TO DO >> Return a faithful copy of all the entries, omitting the images.

GIVEN DATA >>
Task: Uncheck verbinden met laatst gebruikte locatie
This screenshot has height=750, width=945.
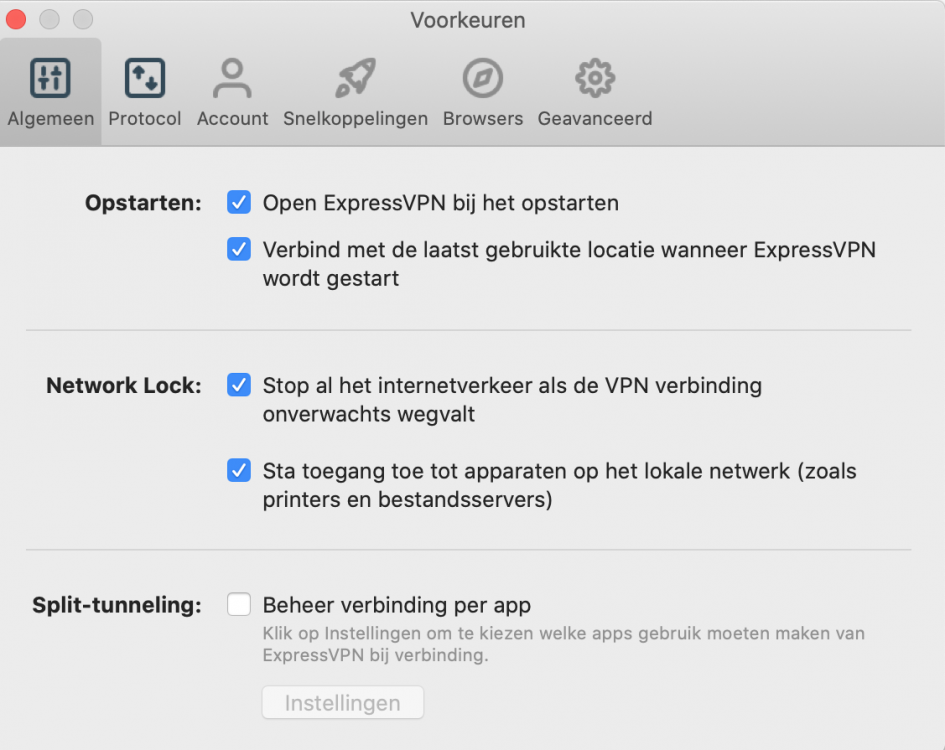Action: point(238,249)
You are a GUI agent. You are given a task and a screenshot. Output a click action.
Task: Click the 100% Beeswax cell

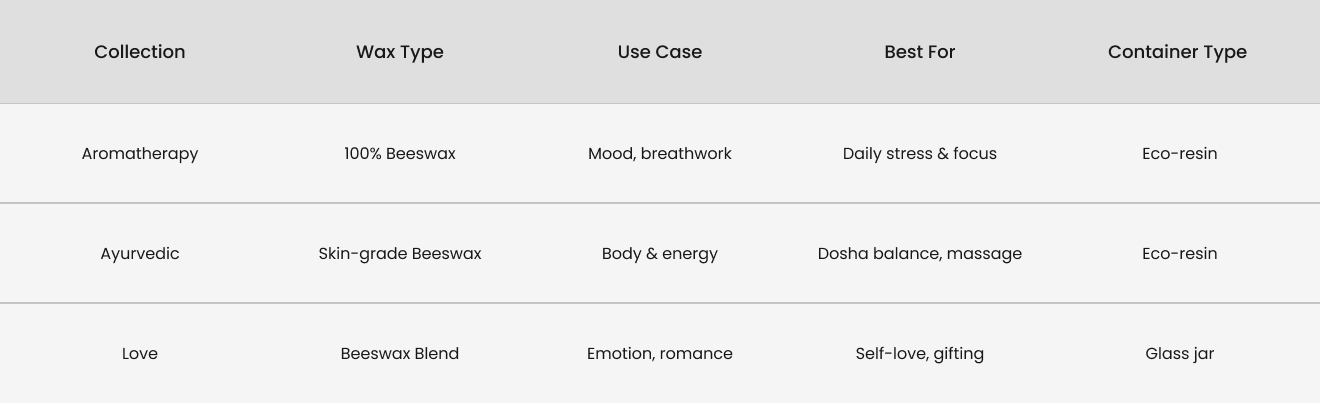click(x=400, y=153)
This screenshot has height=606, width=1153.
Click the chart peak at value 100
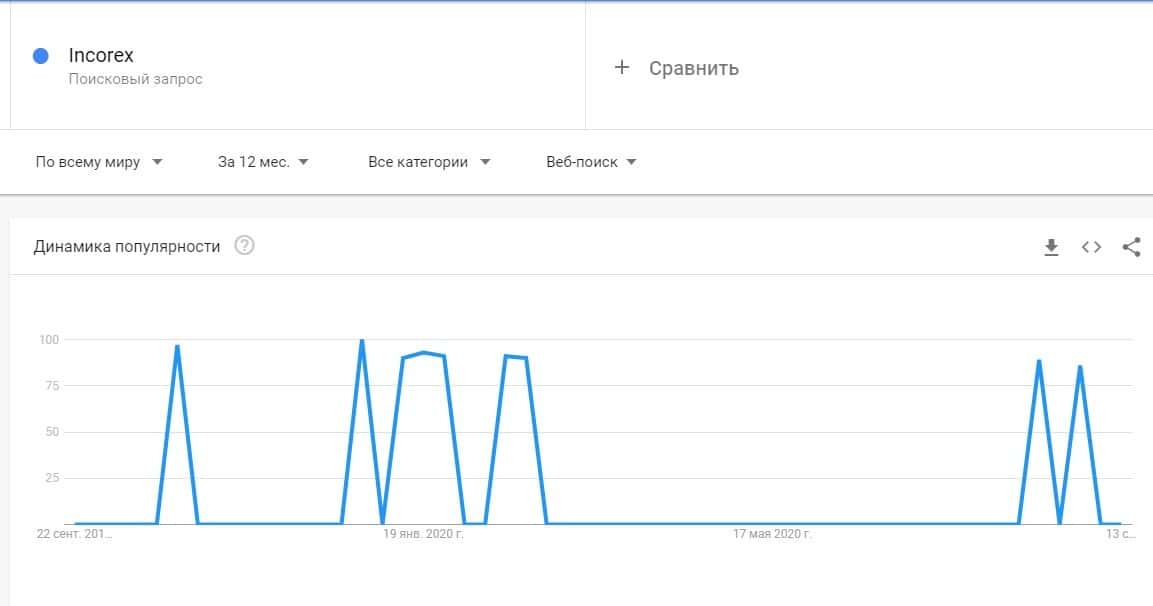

RESPONSE TO THIS EXERCISE >>
Task: Uncheck verbinden met laatst gebruikte locatie
This screenshot has height=750, width=945.
Action: point(238,249)
You are a GUI agent. You are given a task and a screenshot. Output a click action.
Task: Click the 100% Beeswax cell

click(x=400, y=153)
This screenshot has height=606, width=1153.
Click the chart peak at value 100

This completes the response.